Obamacare is unconstitutional. Everybody seems to understand that except Nancy Pelosi, Harry Reid and President Obama.

Yesterday, Florida federal district Judge C. Roger Vinson became the second jurist to rule Congress has no authority to force Americans to buy a particular product such as health insurance. When that was suggested last year to then-Speaker Pelosi, she incredulously asked, “Are you serious?” Liberals sneered at the notion that the Constitution imposes any limits on congressional power or that the old document is even relevant.

On Dec. 13, Virginia federal district Judge Henry E. Hudson ruled the individual mandate not just unconstitutional but also dangerous because it, “would invite unbridled exercise of federal police powers.” Judge Vinson added to that reproof, ruling the mandate didn’t pass muster, wasn’t severable from the rest of Obamacare and that therefore the entire law is unconstitutional and “must be declared void.”

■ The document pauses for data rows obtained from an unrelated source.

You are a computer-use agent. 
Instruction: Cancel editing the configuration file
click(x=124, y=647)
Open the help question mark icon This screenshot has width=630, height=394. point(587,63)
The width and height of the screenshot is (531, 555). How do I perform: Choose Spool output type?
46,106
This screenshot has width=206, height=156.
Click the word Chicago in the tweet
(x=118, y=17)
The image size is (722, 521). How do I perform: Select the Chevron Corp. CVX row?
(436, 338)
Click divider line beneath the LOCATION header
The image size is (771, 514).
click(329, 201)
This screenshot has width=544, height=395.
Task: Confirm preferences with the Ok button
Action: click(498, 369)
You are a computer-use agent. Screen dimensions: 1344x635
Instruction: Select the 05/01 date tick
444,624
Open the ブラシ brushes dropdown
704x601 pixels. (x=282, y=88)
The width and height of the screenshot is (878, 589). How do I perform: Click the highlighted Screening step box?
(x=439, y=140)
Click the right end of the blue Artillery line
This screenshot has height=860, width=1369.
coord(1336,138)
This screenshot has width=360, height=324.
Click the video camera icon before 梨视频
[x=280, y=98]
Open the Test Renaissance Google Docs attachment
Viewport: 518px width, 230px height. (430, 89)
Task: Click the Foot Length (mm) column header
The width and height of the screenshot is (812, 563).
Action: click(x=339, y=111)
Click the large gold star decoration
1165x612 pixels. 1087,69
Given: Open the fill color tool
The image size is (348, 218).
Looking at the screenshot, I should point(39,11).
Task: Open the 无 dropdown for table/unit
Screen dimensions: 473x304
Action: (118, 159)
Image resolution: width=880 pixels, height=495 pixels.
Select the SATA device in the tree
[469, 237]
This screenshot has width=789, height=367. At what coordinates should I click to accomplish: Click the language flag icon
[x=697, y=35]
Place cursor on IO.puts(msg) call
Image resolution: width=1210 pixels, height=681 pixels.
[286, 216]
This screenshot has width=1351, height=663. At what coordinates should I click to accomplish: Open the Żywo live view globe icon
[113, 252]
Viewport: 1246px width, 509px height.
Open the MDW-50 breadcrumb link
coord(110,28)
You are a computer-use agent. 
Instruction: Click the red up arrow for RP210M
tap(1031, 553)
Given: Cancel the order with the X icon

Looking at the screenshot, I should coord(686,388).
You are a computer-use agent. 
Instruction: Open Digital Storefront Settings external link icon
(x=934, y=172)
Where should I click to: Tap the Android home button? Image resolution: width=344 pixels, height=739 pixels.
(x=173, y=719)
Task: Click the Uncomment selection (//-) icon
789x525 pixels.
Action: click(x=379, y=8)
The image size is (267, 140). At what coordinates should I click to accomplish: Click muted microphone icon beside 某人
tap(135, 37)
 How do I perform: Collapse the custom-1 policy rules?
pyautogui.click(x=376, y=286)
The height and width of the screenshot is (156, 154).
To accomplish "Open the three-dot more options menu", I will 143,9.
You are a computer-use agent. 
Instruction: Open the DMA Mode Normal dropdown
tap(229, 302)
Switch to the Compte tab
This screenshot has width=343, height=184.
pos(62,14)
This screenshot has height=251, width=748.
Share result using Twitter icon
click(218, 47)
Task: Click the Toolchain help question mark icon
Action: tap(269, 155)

“Never before has Congress required that everyone buy a product from a private company (essentially for life) just for being alive and residing in the United States,” Judge Vinson wrote. “If it has the power to compel an otherwise passive individual into a transaction … it is not hyperbolic to suggest that Congress could do almost anything it wanted.” He warned that the Obama administration’s logic could give government the right to interfere into “even personal decisions about whether to marry, whom to marry, or whether to have children.”

This overreach parallels ongoing encroachments into what should be private matters. Yesterday, stricter “dietary guidelines” were issued for future government-run food programs. As bureaucrats take control of more food distribution and expand school offerings to cover three meals a day, these regulations will affect more Americans. New Supreme Court Justice Elena Kagan refused during a confirmation hearing to say Congress lacks power to mandate what foods we eat.

Judge Vinson’s decision insisted the federal government does not possess such unlimited powers. The Constitution draws lines by enumerating certain powers for the feds while reserving other authority to the states or the people. Obamacare’s mandate doesn’t lie within those enumerated powers. Because Democratic leaders argued the mandate “is essential to the Act’s comprehensive scheme” and “necessary to make the other regulations in the Act effective,” the judge ruled that if the mandate falls, so does the whole law.

With similar decisions coming out of federal courts in Florida and Virginia, the Supreme Court has a solid legal record from which to draw. It should allow these challenges to skip intermediate appeals courts, take these cases on an expedited basis and strike down Obamacare.